(About this exercise)
Out of the data below, copy every line with the string "name".

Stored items
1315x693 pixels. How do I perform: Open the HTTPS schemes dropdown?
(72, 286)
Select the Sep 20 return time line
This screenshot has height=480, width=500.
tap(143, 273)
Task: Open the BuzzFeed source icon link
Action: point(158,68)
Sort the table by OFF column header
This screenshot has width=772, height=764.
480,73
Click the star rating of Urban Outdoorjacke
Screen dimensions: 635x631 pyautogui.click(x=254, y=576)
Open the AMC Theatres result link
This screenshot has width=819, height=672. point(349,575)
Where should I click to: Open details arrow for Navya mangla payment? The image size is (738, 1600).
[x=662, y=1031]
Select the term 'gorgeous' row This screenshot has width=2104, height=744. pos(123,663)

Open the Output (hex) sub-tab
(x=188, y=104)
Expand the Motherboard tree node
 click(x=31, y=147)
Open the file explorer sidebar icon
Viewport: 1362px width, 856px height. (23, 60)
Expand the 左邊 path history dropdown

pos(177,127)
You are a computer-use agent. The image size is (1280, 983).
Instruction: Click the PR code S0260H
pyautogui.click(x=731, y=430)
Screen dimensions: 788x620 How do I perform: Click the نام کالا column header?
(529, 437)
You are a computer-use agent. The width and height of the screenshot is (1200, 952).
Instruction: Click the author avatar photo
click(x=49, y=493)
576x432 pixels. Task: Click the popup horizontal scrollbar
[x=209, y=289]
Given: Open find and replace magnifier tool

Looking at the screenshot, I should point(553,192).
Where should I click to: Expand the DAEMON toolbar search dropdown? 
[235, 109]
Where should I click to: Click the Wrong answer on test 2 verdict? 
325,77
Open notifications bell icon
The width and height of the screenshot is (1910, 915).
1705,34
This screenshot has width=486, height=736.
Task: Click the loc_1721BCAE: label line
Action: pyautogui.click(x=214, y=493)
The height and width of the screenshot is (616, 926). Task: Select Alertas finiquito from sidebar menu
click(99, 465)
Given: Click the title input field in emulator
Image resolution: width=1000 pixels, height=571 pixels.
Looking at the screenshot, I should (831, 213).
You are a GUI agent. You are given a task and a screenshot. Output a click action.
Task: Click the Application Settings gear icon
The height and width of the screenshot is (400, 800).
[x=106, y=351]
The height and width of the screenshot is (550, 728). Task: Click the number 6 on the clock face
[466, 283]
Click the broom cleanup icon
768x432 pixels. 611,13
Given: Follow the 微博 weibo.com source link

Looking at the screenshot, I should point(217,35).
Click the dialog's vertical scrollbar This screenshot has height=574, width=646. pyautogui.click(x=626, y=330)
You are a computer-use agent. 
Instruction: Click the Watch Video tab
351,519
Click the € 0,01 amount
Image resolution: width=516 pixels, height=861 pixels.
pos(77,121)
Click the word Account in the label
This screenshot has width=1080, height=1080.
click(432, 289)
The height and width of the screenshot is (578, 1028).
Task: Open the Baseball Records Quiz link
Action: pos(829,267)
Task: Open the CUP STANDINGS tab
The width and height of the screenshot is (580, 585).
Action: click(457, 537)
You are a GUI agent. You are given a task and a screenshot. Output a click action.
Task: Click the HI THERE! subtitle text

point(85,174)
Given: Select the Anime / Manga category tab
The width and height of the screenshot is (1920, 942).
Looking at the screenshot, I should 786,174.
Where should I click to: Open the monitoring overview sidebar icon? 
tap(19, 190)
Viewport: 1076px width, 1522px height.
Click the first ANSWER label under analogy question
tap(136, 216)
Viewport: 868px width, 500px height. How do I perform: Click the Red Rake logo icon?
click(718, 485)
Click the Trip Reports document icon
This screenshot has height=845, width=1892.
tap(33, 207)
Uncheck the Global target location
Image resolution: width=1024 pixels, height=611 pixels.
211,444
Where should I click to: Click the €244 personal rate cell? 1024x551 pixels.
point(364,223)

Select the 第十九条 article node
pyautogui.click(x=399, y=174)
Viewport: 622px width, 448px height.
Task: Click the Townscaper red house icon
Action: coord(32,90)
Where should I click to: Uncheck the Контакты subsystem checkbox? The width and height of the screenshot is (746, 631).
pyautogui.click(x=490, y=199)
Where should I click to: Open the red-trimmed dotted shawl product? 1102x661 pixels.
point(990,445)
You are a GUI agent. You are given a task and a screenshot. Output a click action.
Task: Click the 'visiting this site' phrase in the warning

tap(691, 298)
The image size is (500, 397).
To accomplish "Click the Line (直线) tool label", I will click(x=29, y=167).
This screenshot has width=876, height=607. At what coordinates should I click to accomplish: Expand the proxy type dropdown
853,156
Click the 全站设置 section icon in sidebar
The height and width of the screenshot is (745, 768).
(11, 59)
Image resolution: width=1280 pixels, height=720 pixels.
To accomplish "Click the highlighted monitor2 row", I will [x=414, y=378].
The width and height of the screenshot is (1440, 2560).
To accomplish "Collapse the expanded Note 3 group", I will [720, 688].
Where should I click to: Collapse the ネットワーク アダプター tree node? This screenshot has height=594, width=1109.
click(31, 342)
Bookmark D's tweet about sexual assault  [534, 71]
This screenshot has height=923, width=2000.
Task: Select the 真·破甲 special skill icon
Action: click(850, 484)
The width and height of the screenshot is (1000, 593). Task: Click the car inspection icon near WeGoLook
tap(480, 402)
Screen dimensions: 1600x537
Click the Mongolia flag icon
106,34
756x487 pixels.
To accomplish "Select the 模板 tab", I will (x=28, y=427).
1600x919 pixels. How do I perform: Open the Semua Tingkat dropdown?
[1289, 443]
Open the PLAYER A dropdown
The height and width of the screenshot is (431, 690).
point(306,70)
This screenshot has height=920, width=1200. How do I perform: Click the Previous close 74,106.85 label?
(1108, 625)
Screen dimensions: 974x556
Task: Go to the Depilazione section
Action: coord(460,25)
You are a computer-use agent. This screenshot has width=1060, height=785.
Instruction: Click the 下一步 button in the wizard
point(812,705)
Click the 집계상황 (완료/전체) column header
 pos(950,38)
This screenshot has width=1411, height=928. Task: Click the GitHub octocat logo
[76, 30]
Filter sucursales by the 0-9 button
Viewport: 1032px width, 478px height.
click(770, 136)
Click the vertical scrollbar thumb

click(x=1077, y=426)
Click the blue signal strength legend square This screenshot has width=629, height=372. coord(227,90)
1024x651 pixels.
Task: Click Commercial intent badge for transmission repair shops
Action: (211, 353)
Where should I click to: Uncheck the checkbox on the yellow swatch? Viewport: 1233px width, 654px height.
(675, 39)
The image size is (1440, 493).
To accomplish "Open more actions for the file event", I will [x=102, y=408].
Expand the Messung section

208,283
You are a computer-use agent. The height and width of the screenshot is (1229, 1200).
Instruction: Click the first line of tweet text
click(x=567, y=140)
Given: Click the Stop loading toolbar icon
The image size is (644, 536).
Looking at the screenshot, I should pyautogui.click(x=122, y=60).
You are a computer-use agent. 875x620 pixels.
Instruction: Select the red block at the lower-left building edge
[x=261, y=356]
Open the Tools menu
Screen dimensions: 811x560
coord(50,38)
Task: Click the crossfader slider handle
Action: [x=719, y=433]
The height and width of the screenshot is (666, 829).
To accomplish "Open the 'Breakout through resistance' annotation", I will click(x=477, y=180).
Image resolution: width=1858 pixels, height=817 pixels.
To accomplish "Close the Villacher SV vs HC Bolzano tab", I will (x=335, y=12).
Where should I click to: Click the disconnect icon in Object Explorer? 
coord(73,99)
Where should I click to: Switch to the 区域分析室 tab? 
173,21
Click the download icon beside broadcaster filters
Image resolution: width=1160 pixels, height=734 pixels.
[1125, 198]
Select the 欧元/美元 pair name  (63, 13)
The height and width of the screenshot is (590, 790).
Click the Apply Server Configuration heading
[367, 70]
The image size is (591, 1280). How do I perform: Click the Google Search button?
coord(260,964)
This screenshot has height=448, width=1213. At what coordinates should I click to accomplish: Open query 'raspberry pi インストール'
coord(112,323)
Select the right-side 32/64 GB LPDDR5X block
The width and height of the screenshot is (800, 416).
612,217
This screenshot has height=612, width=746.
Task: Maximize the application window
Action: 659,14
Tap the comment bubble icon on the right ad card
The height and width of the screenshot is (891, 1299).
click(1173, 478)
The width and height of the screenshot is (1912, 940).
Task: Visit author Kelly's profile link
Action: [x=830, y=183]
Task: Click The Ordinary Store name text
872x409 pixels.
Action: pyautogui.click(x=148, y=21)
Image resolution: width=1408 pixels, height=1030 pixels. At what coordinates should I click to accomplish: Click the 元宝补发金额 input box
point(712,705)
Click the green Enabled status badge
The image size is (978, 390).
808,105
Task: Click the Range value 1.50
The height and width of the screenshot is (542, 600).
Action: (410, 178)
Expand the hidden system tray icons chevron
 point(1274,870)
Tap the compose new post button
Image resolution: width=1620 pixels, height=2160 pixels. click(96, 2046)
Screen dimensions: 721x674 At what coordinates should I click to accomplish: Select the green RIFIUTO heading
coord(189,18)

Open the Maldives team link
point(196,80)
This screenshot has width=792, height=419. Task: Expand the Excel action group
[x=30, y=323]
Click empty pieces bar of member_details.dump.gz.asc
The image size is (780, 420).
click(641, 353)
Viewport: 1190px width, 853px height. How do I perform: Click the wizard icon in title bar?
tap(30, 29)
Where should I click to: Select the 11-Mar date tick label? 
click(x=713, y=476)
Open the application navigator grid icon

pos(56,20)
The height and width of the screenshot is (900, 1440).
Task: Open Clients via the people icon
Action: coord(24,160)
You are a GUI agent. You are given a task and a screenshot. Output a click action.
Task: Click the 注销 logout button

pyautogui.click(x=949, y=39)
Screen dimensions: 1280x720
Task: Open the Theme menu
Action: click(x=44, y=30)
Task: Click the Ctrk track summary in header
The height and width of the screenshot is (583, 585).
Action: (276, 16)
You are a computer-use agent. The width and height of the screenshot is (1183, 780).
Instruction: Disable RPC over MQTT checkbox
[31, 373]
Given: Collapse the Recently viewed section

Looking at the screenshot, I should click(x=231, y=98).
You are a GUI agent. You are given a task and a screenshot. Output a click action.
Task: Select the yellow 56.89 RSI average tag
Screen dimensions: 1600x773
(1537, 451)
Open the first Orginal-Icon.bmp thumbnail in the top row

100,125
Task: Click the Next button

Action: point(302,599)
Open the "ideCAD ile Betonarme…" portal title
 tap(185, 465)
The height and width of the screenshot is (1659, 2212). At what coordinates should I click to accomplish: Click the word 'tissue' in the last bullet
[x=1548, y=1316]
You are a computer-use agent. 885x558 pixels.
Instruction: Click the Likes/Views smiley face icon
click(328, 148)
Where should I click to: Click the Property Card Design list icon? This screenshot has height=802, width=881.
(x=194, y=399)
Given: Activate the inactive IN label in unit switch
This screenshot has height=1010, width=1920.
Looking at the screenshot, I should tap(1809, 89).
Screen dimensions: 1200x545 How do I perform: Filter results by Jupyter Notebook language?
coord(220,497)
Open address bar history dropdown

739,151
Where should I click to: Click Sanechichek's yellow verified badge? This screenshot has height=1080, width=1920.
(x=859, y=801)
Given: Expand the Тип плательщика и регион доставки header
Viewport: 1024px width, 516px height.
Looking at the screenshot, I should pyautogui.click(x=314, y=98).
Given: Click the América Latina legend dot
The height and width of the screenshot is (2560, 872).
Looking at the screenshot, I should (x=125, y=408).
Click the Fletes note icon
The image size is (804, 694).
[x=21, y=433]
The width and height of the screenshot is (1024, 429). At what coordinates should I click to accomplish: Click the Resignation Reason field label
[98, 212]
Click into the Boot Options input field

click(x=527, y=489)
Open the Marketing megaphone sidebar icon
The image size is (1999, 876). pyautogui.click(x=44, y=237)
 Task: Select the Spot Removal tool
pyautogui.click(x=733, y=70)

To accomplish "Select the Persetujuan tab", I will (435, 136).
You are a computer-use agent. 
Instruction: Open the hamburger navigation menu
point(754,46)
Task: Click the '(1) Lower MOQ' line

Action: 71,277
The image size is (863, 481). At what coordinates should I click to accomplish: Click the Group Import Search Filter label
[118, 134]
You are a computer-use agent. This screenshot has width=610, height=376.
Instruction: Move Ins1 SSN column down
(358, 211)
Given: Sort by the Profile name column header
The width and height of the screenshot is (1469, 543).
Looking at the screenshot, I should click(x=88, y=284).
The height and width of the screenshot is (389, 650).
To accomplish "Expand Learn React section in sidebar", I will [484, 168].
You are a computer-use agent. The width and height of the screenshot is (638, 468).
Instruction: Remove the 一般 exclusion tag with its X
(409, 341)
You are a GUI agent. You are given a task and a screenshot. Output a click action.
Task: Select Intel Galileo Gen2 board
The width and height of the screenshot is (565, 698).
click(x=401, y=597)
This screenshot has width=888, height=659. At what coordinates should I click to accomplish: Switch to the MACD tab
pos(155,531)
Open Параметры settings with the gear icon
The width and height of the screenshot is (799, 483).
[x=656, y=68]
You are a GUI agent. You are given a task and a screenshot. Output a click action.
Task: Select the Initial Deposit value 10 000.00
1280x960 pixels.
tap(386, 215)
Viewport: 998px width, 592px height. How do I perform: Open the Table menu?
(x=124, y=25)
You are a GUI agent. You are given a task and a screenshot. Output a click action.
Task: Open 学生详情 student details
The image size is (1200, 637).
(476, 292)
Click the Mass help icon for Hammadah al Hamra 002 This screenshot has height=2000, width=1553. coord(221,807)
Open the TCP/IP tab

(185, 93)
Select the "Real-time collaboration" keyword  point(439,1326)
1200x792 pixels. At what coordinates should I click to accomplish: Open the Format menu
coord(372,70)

(Result of this task)
Select the 欧元/美元 pair name  (63, 13)
Task: Click The Ordinary Store name text
Given: Sort by the Profile name column header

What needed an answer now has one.